Linear Equations in Two Variables — Graphical Method Interpretation

Question

How do we solve a pair of linear equations in two variables graphically, and what do the different types of graphs tell us about the solution?

Solution — Step by Step

Each linear equation $ax + by + c = 0$ represents a straight line. To plot:

Find at least 2 points by substituting convenient values of $x$ (usually $x = 0$ and $y = 0$ )
Plot both lines on the same coordinate plane

For example, $x + y = 5$ and $x - y = 1$ :

Line 1: passes through $(0, 5)$ and $(5, 0)$
Line 2: passes through $(0, -1)$ and $(1, 0)$

The solution is the point where both lines meet — the coordinates $(x, y)$ of the intersection point satisfy BOTH equations simultaneously.

For our example, the lines meet at $(3, 2)$ , so $x = 3$ , $y = 2$ is the unique solution.

graph TD
    A[Two Linear Equations] --> B{How do the lines relate?}
    B -->|Intersect at one point| C[Unique Solution]
    C --> C1["Consistent, Independent"]
    C --> C2["a1/a2 is not equal to b1/b2"]
    B -->|Coincide, same line| D[Infinitely Many Solutions]
    D --> D1["Consistent, Dependent"]
    D --> D2["a1/a2 = b1/b2 = c1/c2"]
    B -->|Parallel, never meet| E[No Solution]
    E --> E1["Inconsistent"]
    E --> E2["a1/a2 = b1/b2 but not equal to c1/c2"]

For equations $a_1x + b_1y + c_1 = 0$ and $a_2x + b_2y + c_2 = 0$ :

Condition	Lines	Solution
$\frac{a_1}{a_2} \neq \frac{b_1}{b_2}$	Intersecting	Unique
$\frac{a_1}{a_2} = \frac{b_1}{b_2} = \frac{c_1}{c_2}$	Coincident	Infinite
$\frac{a_1}{a_2} = \frac{b_1}{b_2} \neq \frac{c_1}{c_2}$	Parallel	None

This ratio test lets you predict the answer type before even drawing the graph — a huge time saver in exams.

Why This Works

A linear equation in two variables has infinitely many solutions — each one is a point on the line. When we have TWO equations, we need a point that lies on BOTH lines. Geometrically, that is the intersection point. If the lines never meet (parallel), no such point exists. If they overlap completely, every point on the line works.

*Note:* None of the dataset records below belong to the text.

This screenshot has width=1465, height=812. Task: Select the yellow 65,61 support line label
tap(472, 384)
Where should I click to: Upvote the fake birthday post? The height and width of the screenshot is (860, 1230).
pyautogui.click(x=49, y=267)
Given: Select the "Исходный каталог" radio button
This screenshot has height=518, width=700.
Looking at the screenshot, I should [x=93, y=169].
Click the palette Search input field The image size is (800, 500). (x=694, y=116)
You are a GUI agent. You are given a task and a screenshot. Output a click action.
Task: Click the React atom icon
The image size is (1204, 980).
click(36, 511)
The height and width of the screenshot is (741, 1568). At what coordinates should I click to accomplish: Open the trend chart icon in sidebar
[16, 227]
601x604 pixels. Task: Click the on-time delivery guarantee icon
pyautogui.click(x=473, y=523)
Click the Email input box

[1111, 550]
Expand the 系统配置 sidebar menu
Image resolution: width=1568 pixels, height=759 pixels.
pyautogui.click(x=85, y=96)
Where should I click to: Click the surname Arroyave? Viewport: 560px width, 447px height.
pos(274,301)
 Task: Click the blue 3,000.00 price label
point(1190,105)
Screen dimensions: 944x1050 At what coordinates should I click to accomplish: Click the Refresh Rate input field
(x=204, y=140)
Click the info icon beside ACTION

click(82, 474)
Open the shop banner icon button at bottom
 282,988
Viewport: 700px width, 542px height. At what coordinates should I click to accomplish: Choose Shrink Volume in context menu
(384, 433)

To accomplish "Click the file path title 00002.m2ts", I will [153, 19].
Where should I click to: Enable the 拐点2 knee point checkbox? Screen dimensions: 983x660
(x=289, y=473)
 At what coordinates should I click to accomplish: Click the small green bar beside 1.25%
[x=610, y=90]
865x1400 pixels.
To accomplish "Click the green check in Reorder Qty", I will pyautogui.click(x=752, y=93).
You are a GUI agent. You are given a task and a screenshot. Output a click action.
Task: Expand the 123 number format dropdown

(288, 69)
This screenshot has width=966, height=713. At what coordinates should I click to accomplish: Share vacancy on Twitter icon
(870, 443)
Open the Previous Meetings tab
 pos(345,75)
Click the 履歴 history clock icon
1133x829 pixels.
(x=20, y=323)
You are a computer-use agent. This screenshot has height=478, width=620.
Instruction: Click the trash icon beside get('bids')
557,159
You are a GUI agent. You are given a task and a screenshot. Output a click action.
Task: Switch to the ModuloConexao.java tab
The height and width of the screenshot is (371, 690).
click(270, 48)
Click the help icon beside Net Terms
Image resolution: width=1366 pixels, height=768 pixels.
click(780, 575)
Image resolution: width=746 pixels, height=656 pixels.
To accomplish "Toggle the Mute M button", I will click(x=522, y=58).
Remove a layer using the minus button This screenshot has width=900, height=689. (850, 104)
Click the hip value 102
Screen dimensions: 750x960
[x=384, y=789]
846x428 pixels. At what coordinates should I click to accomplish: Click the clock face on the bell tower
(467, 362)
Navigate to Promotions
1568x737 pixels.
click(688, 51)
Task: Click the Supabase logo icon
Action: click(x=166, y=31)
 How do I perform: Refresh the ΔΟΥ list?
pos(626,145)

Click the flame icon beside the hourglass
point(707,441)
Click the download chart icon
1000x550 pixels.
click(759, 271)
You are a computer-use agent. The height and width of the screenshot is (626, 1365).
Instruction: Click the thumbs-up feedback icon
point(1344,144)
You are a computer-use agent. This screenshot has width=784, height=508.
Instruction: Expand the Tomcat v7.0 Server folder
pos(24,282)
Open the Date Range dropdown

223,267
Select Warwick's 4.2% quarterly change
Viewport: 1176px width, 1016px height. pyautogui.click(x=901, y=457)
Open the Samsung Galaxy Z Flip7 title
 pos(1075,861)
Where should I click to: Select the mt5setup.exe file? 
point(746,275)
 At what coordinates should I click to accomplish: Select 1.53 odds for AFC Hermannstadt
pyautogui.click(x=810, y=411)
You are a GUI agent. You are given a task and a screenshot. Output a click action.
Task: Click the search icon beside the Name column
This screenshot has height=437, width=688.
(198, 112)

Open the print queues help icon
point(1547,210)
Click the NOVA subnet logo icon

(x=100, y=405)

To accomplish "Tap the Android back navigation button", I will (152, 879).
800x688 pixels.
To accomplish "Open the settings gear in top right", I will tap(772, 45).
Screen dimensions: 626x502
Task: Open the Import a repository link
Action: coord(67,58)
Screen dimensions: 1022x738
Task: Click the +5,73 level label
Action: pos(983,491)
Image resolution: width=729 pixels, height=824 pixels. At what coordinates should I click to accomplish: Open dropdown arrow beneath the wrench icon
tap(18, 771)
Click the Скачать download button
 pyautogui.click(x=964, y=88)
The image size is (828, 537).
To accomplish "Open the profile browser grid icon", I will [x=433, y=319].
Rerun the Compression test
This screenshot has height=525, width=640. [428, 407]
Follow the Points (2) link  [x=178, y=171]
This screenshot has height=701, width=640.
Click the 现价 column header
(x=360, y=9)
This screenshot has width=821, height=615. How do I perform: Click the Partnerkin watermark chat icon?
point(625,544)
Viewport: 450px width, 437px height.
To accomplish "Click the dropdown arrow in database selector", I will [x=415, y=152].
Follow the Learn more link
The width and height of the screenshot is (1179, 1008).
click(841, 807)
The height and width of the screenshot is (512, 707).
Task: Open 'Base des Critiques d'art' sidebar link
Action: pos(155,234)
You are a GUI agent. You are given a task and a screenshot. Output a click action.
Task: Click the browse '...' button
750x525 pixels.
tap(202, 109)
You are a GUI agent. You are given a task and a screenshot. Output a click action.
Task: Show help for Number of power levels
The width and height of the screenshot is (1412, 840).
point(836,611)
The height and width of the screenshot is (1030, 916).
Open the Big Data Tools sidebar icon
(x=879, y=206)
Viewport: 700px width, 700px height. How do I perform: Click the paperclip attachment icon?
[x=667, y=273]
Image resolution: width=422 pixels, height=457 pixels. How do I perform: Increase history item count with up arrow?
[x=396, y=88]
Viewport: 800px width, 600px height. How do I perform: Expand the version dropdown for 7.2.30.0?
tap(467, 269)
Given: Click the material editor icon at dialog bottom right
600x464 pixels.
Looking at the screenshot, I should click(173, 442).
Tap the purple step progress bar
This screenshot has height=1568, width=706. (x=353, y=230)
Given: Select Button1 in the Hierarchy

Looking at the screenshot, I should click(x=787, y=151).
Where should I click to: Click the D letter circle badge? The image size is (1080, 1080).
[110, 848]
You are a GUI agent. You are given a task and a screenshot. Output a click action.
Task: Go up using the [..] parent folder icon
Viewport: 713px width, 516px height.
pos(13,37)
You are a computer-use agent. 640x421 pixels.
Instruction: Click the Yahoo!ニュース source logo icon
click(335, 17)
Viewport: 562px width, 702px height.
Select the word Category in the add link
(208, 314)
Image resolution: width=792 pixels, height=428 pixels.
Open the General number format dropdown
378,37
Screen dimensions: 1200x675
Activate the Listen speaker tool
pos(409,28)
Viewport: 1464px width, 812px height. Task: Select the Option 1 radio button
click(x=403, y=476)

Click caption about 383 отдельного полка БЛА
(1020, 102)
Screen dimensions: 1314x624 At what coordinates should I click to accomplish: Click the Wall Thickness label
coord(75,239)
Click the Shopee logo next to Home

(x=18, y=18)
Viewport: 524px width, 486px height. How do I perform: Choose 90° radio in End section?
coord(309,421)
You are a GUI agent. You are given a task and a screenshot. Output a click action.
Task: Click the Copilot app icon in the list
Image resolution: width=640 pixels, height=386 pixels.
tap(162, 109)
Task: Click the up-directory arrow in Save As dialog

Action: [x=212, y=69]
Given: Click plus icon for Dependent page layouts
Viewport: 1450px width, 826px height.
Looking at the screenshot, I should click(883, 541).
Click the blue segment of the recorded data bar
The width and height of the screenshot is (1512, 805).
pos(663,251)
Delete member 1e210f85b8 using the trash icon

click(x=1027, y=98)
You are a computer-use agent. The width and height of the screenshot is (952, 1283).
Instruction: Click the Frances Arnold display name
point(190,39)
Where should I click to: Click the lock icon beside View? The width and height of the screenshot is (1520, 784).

In CBSE Class 10 boards, the graphical method question typically carries 4-5 marks. You will be asked to draw the graph AND state whether the system is consistent or inconsistent. Always label your axes, mark the intersection point clearly, and write the solution as an ordered pair.

Alternative Method

Instead of graphing, use algebraic methods (substitution or elimination) to find the exact solution. Graphing gives approximate answers limited by your drawing accuracy, while algebra gives exact values. For exam accuracy, use algebra and verify with the ratio test.

Common Mistake

Students often confuse “coincident lines” with “intersecting lines.” Coincident means the two equations are actually the same line (like $x + y = 3$ and $2x + 2y = 6$ ). They do NOT intersect at a single point — they overlap everywhere. If you misread this as “one solution,” you lose marks. Check the ratio: if all three ratios $a_1/a_2 = b_1/b_2 = c_1/c_2$ are equal, the lines coincide.